The magic solution Rachel from Accounts is looking for - markets

We’re told, by the Number Two, that there’s going to be a big crackdown upon waste:

I will not accept this consensus. Of course, to grip waste there will be no one silver bullet. If it was easy, the Conservatives would have achieved it. This will take hard work, difficult decisions, and a ground-up approach which interrogates every single line of government spending. That’s the difference between this Government and the last – we will roll our sleeves up, do the hard work, and make the tough choices.

It is true that our own analysis is that government does too many things - among them stopping anyone else from doing anything - and that the solution is simply for government to do less. That’s not in accord with the current zeitgeist of course.

So, let us take this claim seriously. Government contains waste which needs to be rooted out. Do the same things but more efficiently. OK.

We’re told that in mathematics a useful technique is not, in fact, to solve the problem in front of one. Instead, convert it to one where the solution is already known and thus QED.

OK. Waste is the inefficient use of resources. We are using £100 of resources to achieve the desired goal when, in fact, it would be possible to reach that same end point with £90 of resources (or, with government, £10). The £10 (or £90) is thus waste to be excised.

We can convert this problem to low productivity. More specifically, to low total factor productivity. Not much of a conversion because they are, in fact, the same thing. Using £100 where we could use £90 (or £10) is being less productive in our use of resources than using the lower number to gain that same goal.

We have thus converted our description but not the thing. Government waste is low tfp in those areas of the economy done, those activities undertaken, by government.

Low total factor productivity is a problem we know how to solve. As Paul Krugman once pointed out by one estimate the Soviet Union - using politics, planning and central control - managed to improve tfp by not one single iota, percentage point or smudge in its entire 70 year existence.
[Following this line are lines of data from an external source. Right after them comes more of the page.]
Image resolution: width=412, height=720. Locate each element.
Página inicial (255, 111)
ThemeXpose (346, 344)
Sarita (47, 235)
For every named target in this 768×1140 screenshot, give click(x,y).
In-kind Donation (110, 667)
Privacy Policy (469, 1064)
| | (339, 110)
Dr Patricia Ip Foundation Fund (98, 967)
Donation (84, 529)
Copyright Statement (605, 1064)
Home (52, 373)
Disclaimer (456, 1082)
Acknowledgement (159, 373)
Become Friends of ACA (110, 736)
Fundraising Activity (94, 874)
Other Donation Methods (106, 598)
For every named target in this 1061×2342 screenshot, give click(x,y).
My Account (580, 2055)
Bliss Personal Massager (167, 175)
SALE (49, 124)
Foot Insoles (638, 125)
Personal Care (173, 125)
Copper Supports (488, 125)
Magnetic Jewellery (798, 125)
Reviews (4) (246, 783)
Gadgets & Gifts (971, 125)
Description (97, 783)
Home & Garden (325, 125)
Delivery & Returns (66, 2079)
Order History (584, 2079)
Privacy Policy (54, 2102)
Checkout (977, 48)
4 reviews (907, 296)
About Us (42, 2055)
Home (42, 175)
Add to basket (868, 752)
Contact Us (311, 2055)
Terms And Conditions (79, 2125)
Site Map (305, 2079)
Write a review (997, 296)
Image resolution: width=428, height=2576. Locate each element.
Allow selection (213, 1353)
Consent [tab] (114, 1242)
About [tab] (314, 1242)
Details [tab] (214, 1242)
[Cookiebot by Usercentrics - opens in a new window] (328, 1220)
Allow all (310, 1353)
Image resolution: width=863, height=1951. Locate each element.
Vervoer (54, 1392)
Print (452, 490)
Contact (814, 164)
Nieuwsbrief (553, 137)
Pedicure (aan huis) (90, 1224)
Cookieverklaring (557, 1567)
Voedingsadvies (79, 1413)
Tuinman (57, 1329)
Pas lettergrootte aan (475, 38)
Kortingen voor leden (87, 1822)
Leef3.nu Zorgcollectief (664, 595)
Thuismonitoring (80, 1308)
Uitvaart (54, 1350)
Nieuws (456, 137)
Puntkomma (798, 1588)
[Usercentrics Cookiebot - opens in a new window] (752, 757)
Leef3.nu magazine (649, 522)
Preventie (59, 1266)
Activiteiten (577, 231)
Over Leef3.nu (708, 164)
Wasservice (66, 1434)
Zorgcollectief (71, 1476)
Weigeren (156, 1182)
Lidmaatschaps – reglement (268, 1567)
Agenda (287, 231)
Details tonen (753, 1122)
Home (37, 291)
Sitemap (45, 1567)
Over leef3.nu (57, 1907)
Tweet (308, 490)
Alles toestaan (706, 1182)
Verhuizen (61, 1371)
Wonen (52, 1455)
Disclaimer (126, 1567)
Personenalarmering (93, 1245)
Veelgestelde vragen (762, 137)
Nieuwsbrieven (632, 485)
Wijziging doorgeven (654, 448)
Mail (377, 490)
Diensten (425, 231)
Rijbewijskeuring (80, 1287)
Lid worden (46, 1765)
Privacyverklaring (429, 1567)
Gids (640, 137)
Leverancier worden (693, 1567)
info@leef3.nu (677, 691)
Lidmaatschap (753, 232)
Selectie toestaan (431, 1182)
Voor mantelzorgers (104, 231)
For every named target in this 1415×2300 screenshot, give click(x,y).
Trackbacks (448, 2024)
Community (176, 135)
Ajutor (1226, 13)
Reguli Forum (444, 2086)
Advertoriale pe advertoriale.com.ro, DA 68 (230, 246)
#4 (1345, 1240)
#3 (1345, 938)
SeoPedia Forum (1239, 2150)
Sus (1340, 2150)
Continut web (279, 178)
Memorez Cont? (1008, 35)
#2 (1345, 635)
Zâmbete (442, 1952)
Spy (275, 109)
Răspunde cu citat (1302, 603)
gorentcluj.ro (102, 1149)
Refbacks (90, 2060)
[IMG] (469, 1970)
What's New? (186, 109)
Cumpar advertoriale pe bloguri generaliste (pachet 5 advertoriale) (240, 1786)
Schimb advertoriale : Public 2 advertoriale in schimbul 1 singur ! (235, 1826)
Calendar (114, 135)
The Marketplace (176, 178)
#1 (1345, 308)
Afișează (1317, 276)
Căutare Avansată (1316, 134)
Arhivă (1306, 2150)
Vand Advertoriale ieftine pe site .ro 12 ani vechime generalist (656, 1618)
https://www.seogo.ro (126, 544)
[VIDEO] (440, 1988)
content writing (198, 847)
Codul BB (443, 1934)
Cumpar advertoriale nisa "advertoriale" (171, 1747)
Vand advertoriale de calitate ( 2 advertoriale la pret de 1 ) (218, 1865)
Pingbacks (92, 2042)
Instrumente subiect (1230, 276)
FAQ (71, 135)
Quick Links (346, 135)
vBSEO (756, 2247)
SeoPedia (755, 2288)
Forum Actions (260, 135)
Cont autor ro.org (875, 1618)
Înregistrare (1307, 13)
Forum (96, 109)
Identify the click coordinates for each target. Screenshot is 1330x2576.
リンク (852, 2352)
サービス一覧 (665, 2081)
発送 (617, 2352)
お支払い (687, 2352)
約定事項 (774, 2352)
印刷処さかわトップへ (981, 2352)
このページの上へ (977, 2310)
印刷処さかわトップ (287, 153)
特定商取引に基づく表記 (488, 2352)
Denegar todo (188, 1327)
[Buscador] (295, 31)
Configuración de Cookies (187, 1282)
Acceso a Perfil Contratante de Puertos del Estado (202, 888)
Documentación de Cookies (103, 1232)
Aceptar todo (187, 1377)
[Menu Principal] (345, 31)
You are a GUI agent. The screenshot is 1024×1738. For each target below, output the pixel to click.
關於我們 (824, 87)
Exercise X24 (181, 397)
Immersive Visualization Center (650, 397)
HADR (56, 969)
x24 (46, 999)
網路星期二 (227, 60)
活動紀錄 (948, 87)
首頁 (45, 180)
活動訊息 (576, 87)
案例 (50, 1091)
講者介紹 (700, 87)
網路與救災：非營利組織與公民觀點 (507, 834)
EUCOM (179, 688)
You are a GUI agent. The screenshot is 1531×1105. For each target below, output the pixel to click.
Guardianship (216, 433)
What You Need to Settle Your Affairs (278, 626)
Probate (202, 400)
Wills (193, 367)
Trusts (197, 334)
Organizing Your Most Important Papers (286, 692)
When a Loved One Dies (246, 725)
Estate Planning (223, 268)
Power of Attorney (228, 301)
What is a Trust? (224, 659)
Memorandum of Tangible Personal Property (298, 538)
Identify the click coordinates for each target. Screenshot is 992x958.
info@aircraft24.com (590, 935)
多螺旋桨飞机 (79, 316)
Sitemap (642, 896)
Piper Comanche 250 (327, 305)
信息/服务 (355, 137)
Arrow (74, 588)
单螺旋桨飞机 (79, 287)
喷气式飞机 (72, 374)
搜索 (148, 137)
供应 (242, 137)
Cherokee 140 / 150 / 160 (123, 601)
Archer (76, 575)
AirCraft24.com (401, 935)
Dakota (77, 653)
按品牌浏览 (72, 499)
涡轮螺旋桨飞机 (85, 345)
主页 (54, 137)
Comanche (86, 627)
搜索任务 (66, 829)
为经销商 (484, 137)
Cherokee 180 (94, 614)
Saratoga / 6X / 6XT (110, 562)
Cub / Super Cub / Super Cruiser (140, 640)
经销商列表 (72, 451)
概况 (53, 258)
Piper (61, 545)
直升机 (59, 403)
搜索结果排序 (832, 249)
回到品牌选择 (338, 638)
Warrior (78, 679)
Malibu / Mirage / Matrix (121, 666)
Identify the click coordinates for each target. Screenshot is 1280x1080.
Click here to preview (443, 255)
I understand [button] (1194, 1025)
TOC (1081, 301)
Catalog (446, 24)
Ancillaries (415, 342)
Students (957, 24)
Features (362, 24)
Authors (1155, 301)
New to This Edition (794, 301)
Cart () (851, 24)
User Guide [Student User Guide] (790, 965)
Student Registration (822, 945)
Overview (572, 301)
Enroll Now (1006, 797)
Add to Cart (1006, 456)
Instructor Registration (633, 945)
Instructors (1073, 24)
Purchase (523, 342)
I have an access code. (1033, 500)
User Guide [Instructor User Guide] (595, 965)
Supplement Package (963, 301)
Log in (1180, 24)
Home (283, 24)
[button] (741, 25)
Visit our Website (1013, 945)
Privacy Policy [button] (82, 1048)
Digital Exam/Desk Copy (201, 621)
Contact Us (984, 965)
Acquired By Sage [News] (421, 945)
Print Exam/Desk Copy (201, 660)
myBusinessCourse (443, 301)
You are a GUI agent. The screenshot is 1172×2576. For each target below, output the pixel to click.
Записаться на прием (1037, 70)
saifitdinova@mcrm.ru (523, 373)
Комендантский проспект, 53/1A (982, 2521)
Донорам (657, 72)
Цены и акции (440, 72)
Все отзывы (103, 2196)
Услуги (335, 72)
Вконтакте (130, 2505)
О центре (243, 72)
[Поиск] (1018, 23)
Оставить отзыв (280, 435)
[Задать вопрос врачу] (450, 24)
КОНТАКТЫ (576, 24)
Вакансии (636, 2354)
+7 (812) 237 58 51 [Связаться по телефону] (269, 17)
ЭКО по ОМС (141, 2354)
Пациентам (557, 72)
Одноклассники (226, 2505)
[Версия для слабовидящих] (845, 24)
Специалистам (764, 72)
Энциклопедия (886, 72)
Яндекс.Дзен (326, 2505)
As he quotes Bob Solow, the market economies gained, over the same period, 80% of their growth from this more efficient use of resources - less waste.

We can approach the same point via Will Baumol’s work. Government can indeed invent stuff but innovation is near entirely beyond it. It is innovation that improves tfp and that’s the thing that markets are wildly better at.

We have converted our waste problem into a tfp problem. We know that markets improve tfp in a way that governments do not. Thus the recipe for the reduction of waste is to do more things by markets.

Which is the solution that Darren and Rachel are looking for. More markets.

Now of course that is the answer you would expect us to come to near whatever the original question. But the fun thing here is that however unfashionable this is as a political idea currently it does have the wondrous quality of being correct.

It is markets that improve efficiency. We wish to improve the efficiency of government. Therefore we must use more markets in governance. QED.